Hi,
I would like to do a cluster assignment. The amount of units within each cluster varry. In the baseline data here is hardly any correlation of variables (including the DV) within clusters to be found. So for the final analysis I will probably be able to ignore clusters. Clusters are only necessary out of practical reasons to distribute the intervention.
I would therefore like to have an equal amount of units (at least as much as possible) within each condition. How can I do a complete random assignment at the unit level. As far as I understand it cluster_ra() can only do so at the cluster level.

Best,

Sascha

I think this is a cluster variant on the long-standing load balancing ticket - it might be worth revisiting at some point.

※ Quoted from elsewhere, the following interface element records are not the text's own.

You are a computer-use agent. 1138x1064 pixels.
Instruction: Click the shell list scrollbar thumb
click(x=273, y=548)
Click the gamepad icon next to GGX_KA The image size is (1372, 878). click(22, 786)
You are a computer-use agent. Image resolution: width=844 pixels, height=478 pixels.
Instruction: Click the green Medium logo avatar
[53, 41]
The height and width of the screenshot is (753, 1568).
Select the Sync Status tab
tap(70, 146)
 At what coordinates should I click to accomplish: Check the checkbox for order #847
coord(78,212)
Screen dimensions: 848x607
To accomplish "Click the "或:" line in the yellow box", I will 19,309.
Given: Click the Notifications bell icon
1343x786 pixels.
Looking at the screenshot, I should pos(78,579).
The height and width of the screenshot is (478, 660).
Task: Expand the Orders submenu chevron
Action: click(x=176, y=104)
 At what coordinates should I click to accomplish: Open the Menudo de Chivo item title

@colonus - to the extent that the clustering is a nuisance anyway, the easiest thing to do for now is generate a set of assignments by cluster, and reject any where the balance is out of whack - you shouldn’t need to reweight your analysis in that case. Other strategies could include a non-randomized assignment strategy that optimizes for balance, or a sequential design that dynamically preserves balance based on previous assignments and cluster size.

Am I right in thinking that you want to do a cluster assignment such that the total number of treated units says close to fixed?

@nfultz’s approach will work, though perhaps an easier way would be to do a block-and-cluster random assignment ?randomizr::block_and_cluster_ra, where you block on cluster size (https://gking.harvard.edu/files/cluster.pdf) or a combination of cluster size and cluster characteristics

I went with something like @nflutz approach, which worked quite well. I rerun the assignment 10k times, calculating the SD over assigned units per group and then selected the assignment with the smallest SD.

I’ll just mention that the procedure you describe (selecting the “best” random assignment from the set of 10,000) is not actually random! consider blocking or establishing an “acceptable” threshold, then choosing a random one of the acceptable assignments. From this, you can also calculate the probabilities of assignment, which this restricted procedure might cause to be different for different units.